*** SUPPLIED MATERIAL ***

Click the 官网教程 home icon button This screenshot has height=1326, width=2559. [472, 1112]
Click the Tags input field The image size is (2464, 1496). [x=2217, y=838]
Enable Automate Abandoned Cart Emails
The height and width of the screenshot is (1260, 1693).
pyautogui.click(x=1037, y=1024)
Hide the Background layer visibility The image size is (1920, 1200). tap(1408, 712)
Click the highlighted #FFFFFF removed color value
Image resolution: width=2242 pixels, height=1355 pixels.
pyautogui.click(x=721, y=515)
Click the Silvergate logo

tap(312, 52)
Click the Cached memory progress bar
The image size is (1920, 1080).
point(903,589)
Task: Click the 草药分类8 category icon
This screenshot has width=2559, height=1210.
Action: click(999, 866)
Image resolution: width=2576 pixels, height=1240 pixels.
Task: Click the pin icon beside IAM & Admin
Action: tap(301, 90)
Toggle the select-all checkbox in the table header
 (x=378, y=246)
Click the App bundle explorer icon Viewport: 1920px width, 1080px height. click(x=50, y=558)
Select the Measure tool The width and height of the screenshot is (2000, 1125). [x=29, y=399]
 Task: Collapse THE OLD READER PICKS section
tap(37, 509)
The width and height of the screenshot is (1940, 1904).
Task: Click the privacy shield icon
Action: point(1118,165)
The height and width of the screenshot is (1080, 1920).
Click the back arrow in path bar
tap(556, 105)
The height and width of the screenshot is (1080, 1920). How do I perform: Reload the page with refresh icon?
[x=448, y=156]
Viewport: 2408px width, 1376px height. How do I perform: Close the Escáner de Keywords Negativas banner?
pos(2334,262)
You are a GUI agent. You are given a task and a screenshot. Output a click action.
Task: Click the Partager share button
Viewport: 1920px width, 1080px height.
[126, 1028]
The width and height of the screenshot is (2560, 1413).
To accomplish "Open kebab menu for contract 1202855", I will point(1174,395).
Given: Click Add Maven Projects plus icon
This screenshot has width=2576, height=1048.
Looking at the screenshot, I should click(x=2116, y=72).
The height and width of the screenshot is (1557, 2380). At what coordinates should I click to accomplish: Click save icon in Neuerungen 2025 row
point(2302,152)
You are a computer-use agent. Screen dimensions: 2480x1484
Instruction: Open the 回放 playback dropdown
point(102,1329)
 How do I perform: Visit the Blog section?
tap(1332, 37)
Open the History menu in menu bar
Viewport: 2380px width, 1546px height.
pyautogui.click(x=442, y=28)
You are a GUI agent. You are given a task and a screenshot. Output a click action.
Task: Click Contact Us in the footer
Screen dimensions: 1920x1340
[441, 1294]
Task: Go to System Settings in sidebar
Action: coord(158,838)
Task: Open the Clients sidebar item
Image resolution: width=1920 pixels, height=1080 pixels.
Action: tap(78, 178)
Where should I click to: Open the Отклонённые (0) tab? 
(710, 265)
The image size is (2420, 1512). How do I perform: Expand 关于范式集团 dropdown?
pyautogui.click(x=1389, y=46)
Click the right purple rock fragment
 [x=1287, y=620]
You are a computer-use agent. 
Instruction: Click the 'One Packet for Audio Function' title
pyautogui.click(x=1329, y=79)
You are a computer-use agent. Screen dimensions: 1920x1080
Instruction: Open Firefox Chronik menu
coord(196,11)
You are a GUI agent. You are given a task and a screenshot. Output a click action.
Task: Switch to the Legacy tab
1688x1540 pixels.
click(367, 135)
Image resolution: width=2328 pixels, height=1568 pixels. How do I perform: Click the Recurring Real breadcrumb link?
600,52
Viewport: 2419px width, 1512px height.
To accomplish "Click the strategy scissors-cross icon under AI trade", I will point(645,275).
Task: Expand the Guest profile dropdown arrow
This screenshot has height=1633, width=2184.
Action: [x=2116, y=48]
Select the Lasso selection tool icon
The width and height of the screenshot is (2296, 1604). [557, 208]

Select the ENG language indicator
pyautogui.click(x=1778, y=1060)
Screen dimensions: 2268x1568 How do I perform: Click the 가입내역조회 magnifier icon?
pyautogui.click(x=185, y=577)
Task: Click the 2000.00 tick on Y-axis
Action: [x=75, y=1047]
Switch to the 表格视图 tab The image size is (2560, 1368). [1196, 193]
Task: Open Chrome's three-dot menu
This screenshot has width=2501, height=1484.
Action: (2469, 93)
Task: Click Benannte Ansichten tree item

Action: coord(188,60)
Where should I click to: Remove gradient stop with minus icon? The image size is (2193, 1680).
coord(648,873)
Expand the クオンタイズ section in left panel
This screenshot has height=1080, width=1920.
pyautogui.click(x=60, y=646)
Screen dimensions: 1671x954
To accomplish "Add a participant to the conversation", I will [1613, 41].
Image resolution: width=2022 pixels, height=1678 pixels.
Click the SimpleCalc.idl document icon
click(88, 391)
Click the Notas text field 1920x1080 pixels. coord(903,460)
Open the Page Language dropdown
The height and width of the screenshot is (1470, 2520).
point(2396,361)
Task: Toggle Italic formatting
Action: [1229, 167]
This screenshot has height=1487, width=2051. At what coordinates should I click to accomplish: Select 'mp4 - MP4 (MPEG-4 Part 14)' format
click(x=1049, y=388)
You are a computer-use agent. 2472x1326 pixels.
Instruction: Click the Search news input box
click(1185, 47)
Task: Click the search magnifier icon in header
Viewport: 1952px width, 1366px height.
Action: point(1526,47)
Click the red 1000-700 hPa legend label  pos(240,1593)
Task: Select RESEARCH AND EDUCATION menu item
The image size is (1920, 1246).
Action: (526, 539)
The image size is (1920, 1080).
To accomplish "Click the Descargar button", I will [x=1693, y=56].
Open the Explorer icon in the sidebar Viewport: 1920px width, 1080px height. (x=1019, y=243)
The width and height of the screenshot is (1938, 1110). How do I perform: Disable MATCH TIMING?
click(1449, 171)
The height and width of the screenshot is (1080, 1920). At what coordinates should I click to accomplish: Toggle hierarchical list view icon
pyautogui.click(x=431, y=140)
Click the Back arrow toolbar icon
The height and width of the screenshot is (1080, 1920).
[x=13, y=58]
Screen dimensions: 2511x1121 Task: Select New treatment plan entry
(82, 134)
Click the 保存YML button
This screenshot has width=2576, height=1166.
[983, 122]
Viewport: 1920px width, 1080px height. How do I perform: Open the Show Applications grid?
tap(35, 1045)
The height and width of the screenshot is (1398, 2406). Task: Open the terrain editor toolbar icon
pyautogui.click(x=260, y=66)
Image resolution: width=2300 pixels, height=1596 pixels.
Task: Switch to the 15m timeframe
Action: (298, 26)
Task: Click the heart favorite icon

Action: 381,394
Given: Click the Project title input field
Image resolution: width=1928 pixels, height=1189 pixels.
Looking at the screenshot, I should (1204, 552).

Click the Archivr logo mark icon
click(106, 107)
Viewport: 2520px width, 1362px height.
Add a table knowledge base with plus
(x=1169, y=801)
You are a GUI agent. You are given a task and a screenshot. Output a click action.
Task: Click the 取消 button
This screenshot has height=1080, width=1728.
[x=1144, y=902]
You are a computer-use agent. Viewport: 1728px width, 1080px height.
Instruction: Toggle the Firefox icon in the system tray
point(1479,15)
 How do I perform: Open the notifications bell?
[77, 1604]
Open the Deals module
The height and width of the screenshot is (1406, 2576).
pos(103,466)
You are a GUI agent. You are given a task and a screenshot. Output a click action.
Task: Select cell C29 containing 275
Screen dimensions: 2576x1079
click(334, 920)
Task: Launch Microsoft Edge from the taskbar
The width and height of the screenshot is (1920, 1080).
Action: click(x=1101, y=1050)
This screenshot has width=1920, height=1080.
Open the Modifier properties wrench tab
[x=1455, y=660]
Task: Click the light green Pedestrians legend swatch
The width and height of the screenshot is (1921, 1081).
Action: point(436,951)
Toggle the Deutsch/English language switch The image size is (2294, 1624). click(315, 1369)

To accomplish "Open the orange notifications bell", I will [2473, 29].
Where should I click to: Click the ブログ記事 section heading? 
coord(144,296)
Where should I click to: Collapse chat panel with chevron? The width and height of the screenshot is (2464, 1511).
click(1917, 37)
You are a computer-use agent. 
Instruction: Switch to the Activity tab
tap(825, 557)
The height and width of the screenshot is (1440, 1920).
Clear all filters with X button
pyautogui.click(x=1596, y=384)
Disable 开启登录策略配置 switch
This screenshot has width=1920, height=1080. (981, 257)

*** End of SUPPLIED MATERIAL ***

**EXERCISE**
Beginning with the line holding "Click the back arrow in path bar" and ending with the line holding "Given: Click Add Maven Projects plus icon", write out the stretch of material above exactly; add no further lines.

**EXERCISE RESULT**
Click the back arrow in path bar
tap(556, 105)
The height and width of the screenshot is (1080, 1920). How do I perform: Reload the page with refresh icon?
[x=448, y=156]
Viewport: 2408px width, 1376px height. How do I perform: Close the Escáner de Keywords Negativas banner?
pos(2334,262)
You are a GUI agent. You are given a task and a screenshot. Output a click action.
Task: Click the Partager share button
Viewport: 1920px width, 1080px height.
[126, 1028]
The width and height of the screenshot is (2560, 1413).
To accomplish "Open kebab menu for contract 1202855", I will point(1174,395).
Given: Click Add Maven Projects plus icon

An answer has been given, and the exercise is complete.